DATA PROVIDED:
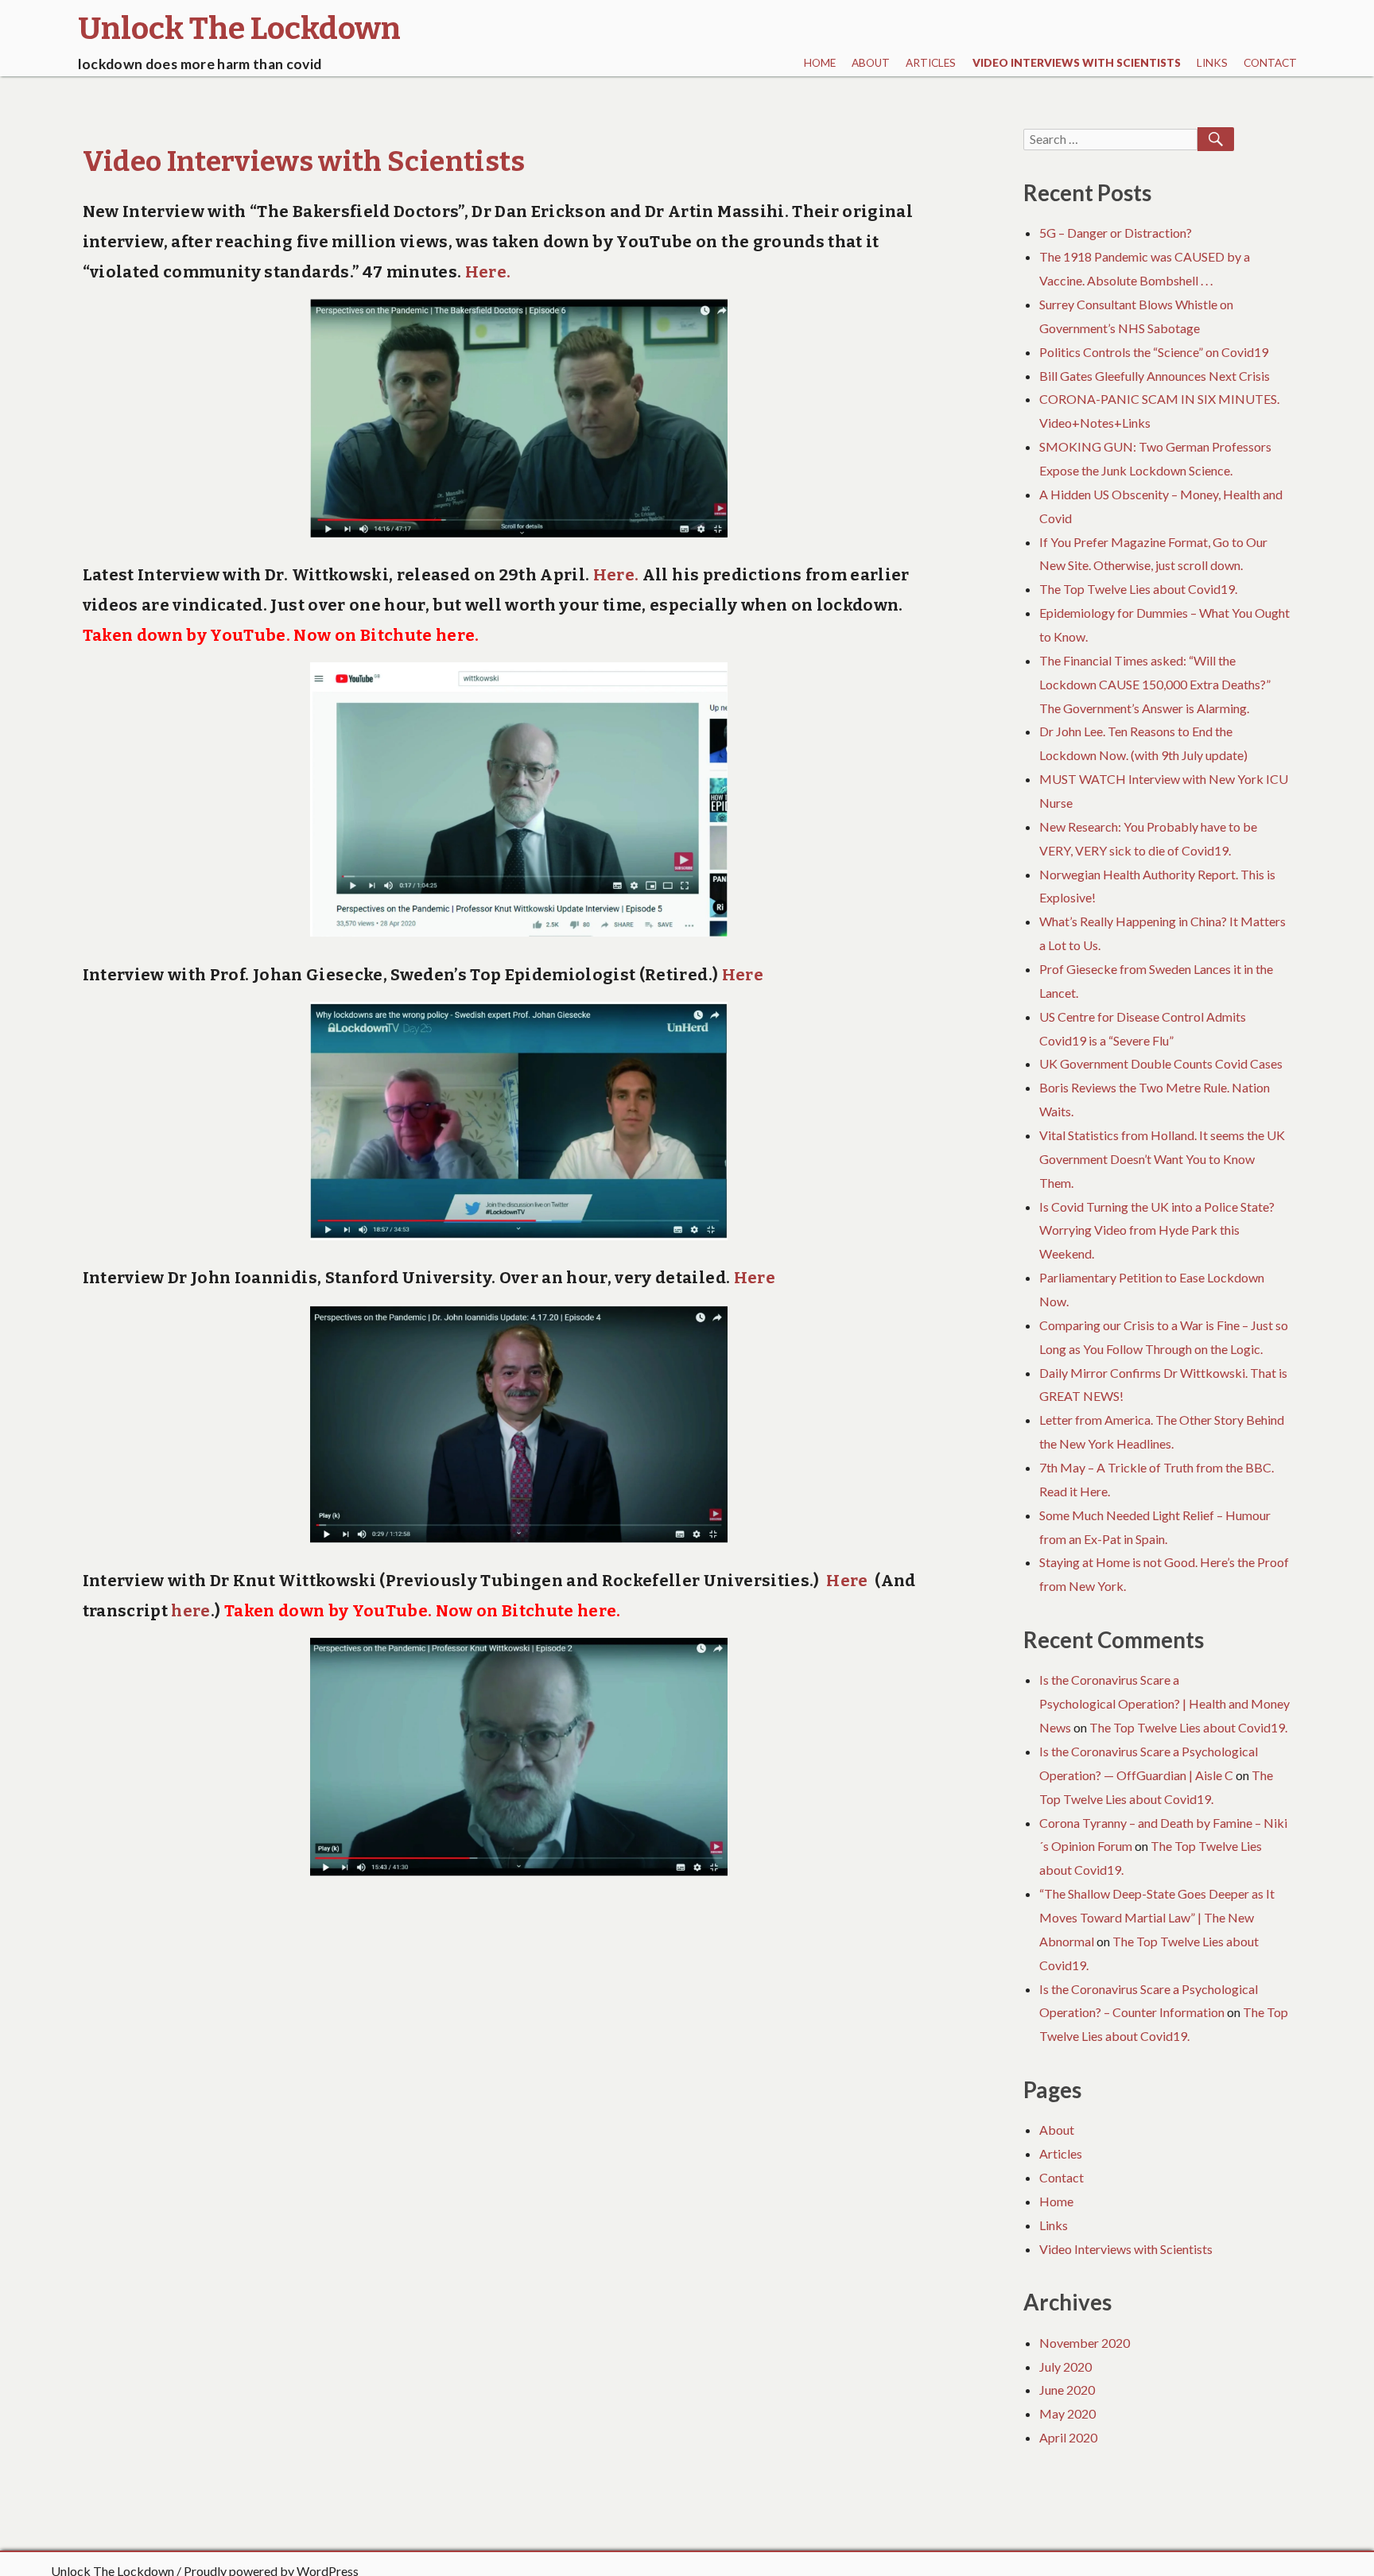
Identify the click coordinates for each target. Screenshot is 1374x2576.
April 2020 (1068, 2437)
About (871, 62)
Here (742, 974)
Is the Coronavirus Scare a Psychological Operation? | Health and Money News (1164, 1703)
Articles (931, 62)
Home (820, 62)
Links (1212, 62)
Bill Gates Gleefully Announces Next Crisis (1154, 375)
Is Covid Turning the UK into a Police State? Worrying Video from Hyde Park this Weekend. (1157, 1230)
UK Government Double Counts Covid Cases (1161, 1063)
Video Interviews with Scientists (1076, 62)
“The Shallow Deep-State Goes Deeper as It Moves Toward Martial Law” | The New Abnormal (1157, 1917)
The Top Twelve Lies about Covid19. (1138, 588)
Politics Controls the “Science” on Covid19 (1153, 351)
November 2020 (1084, 2342)
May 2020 (1067, 2413)
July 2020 (1065, 2366)
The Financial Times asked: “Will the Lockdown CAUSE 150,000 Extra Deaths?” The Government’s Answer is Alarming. (1155, 684)
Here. (485, 271)
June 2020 (1067, 2389)
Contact (1270, 62)
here (455, 635)
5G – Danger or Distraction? (1115, 232)
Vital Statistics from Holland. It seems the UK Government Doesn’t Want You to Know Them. (1162, 1158)
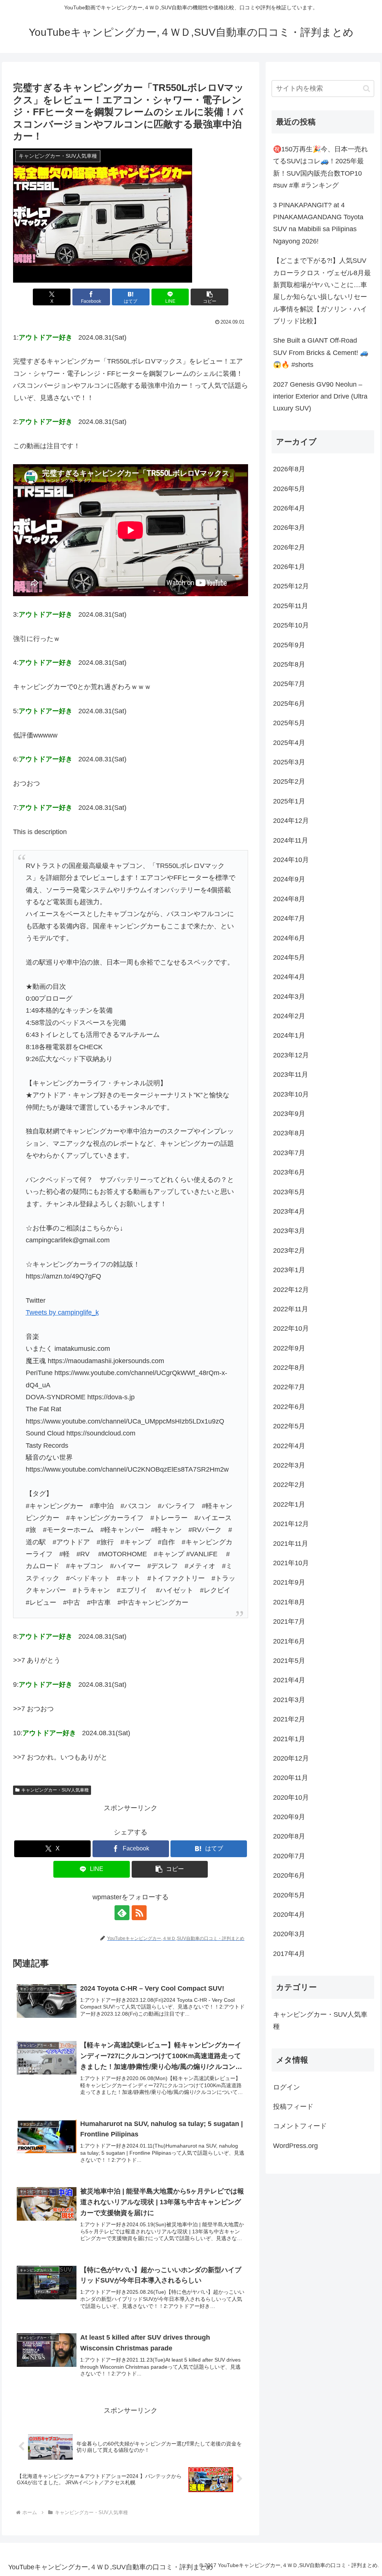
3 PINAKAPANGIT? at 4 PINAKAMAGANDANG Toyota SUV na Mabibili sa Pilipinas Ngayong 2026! (318, 223)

YOUR GOAL: Omit every picture, and otherwise quote the entries exactly.

OUTPUT OF THE EXERCISE:
Identify the click coordinates for each target. Screenshot is 1374x2576.
April 2020 (1068, 2437)
About (871, 62)
Here (742, 974)
Is the Coronavirus Scare a Psychological Operation? | Health and Money News (1164, 1703)
Articles (931, 62)
Home (820, 62)
Links (1212, 62)
Bill Gates Gleefully Announces Next Crisis (1154, 375)
Is Covid Turning the UK into a Police State? Worrying Video from Hyde Park this Weekend. (1157, 1230)
UK Government Double Counts Covid Cases (1161, 1063)
Video Interviews with Scientists (1076, 62)
“The Shallow Deep-State Goes Deeper as It Moves Toward Martial Law” | The New Abnormal (1157, 1917)
The Top Twelve Lies about Covid19. (1138, 588)
Politics Controls the “Science” on Covid19 (1153, 351)
November 2020 (1084, 2342)
May 2020 (1067, 2413)
July 2020 (1065, 2366)
The Financial Times asked: “Will the Lockdown CAUSE 150,000 Extra Deaths?” The Government’s Answer is Alarming. (1155, 684)
Here. (485, 271)
June 2020 (1067, 2389)
Contact (1270, 62)
here (455, 635)
5G – Danger or Distraction? (1115, 232)
Vital Statistics from Holland. It seems the UK Government Doesn’t Want You to Know Them. (1162, 1158)
3 PINAKAPANGIT? at 4 PINAKAMAGANDANG Toyota SUV na Mabibili sa Pilipinas Ngayong 2026! (318, 223)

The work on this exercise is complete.